## EXTRACTED INFORMATION
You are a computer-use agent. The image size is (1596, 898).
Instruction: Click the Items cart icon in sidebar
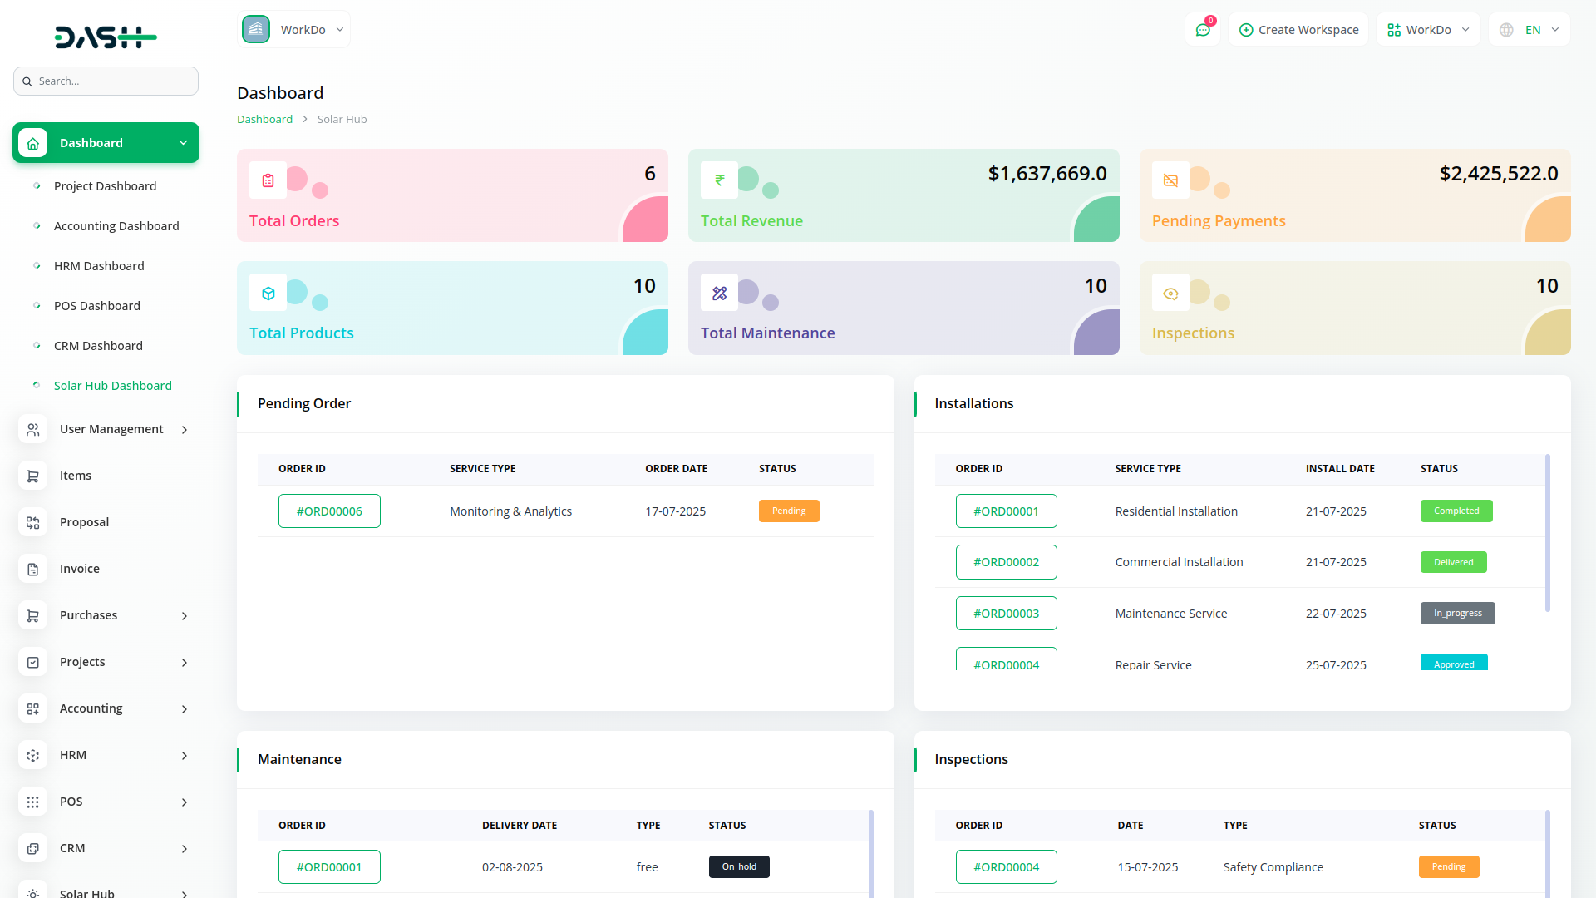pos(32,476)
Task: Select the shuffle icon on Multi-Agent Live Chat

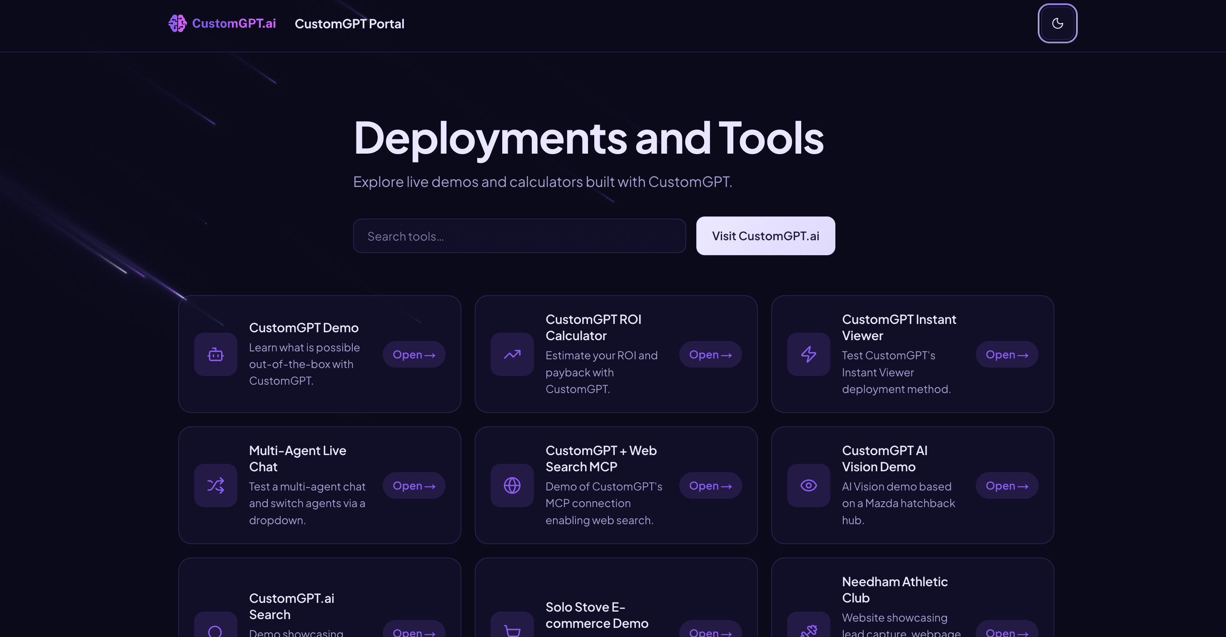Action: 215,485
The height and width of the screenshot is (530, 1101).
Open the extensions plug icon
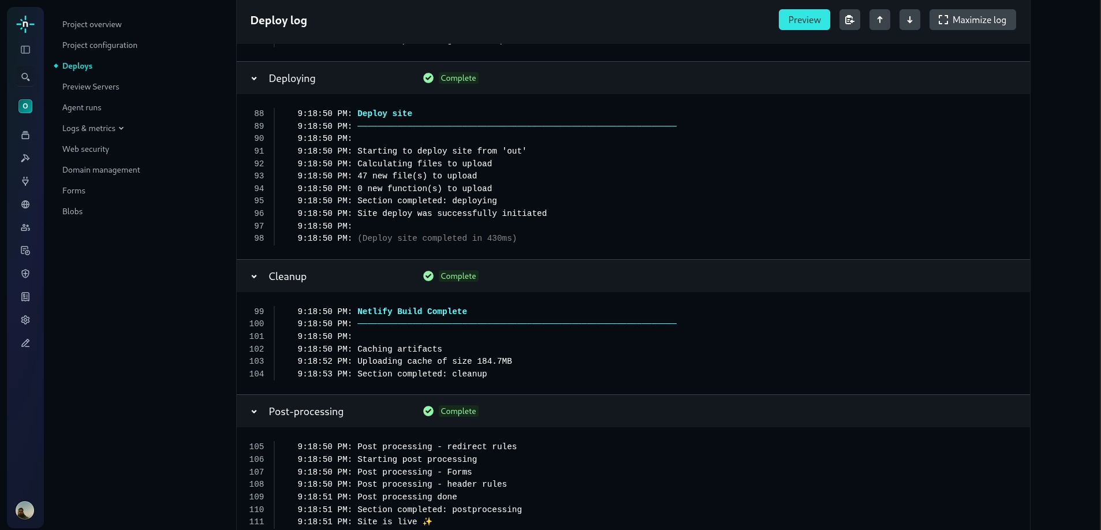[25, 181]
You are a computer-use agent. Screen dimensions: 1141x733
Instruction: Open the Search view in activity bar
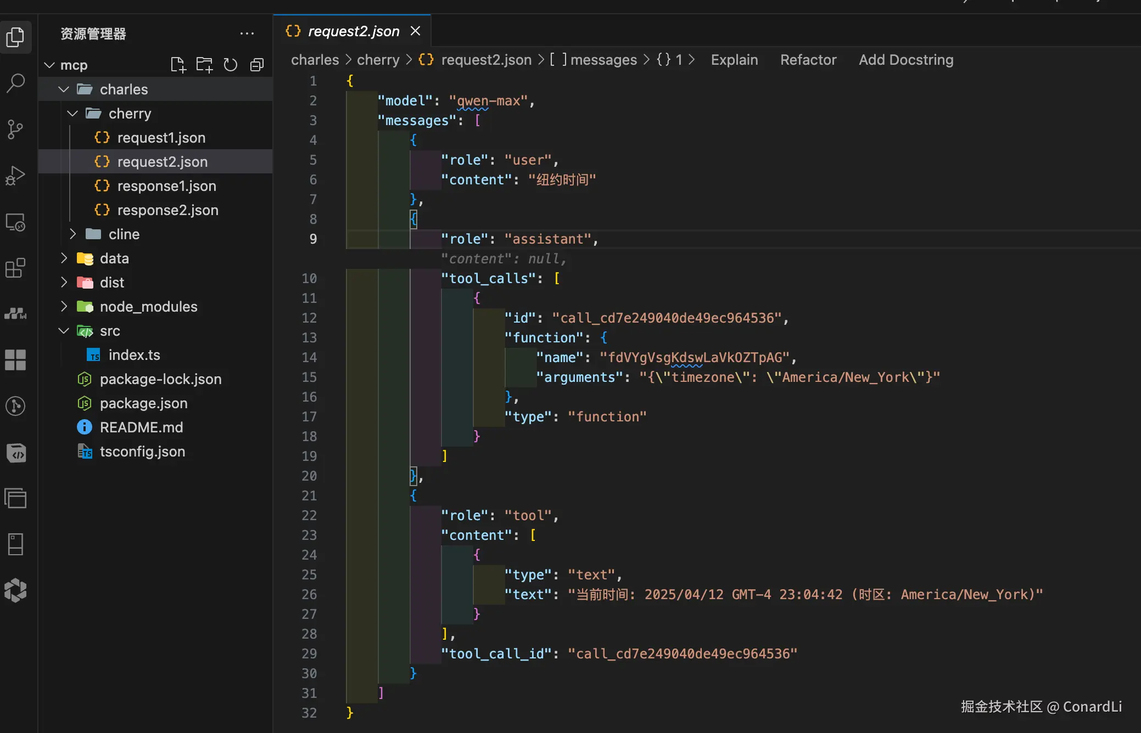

## REQUIRED ACTION
Restate the material above exactly. Exclude all pictures.

## TASK SOLUTION
You are a computer-use agent. The image size is (1596, 898).
Instruction: Click the Items cart icon in sidebar
pos(32,476)
Task: Select the shuffle icon on Multi-Agent Live Chat

Action: 215,485
The height and width of the screenshot is (530, 1101).
Open the extensions plug icon
[25, 181]
You are a computer-use agent. Screen dimensions: 1141x733
Instruction: Open the Search view in activity bar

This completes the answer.